Part 1

491 29 6
                                    

"Pak..."

"Hmm?"

"Pak..."

"Yah..."

"Pak..."

"Ya Tuhan, apa sih Ra?"

"Hehehe, akhirnya bapak lihat saya."

"Kamu kenapa? Mau apa? Gak liat saya sibuk begini?"

"Liat si pak. Cuma pengen nyapa aja."

Menggeram dengan tangan sudah mengepal bos Inara menarik nafas panjang agar tak kebablasan memaki karyawannya yang terkenal absurd.

"Yah udah kalau gak penting, sana kembali kerja,"

"Pak..."

"Ra, kamu mau saya lempar pake steples ini?"

"Ih bapak kok senewen banget pagi begini, kan mau saya puji."

"Gak perlu. Sudah sana."

"Bapak ganteng deh."

"Sudah tahu."

"Boleh minta anaknya gak pak?"

"Ra, beneran bapak lempar loh ini."

Inara langsung terbirit-birit lari dari hadapan bosnya yang super cakep itu.
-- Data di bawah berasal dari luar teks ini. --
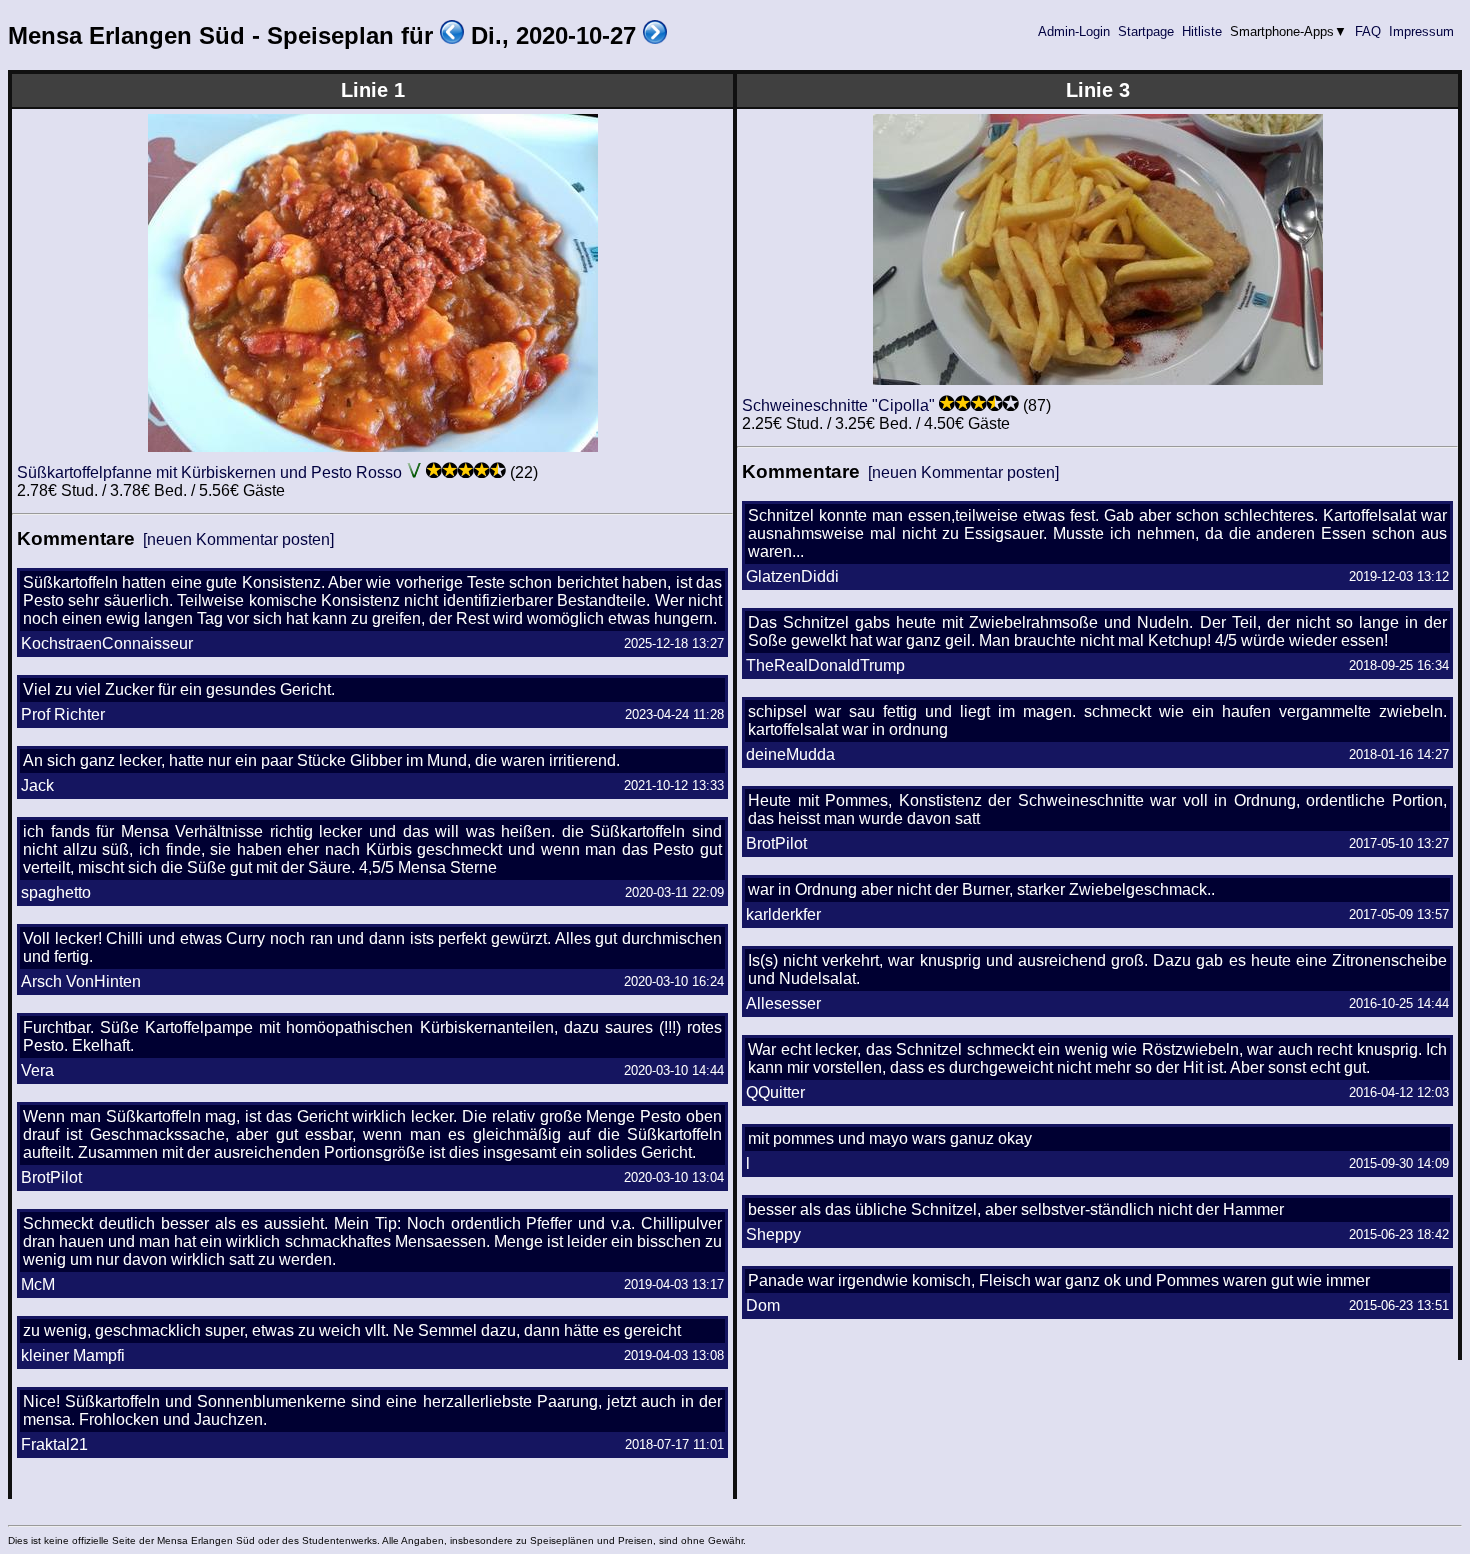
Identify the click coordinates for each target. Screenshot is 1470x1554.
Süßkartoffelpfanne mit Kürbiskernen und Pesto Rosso (209, 472)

Hari ini pun dia tidak berhasil mendapatkan restu dari bosnya. Padahal Inara naksir berat sama anak pak bos. Semenjak anak pak bos mengenalkan diri di kantor, datang dari Jakarta setelah mengenyam pendidikan yang tinggi, dan mau mengambil alih kedudukan pak bos, Inara jatuh cinta. Inara bahkan tidak ambil pusing dengan perbedaan agama mereka. Pak bosnya aja sendiri waktu itu bilang tidak masalah jika anaknya menikah dengan muslim, tapi setidaknya bukan dia. Ditolak sebelum beperang itu rasanya hina dina sekali. Tapi Inara tidak mau menyerah. Pokoknya dia harus berhasil menjadi bagian keluarga pak bos yang memiliki gen sangat baik.

"Di rejek lagi?"

Inara mengangguk.

"Kamu sih gak tau diri banget. Sudah miskin, gak cantik mau sama anak bos, kan gak level."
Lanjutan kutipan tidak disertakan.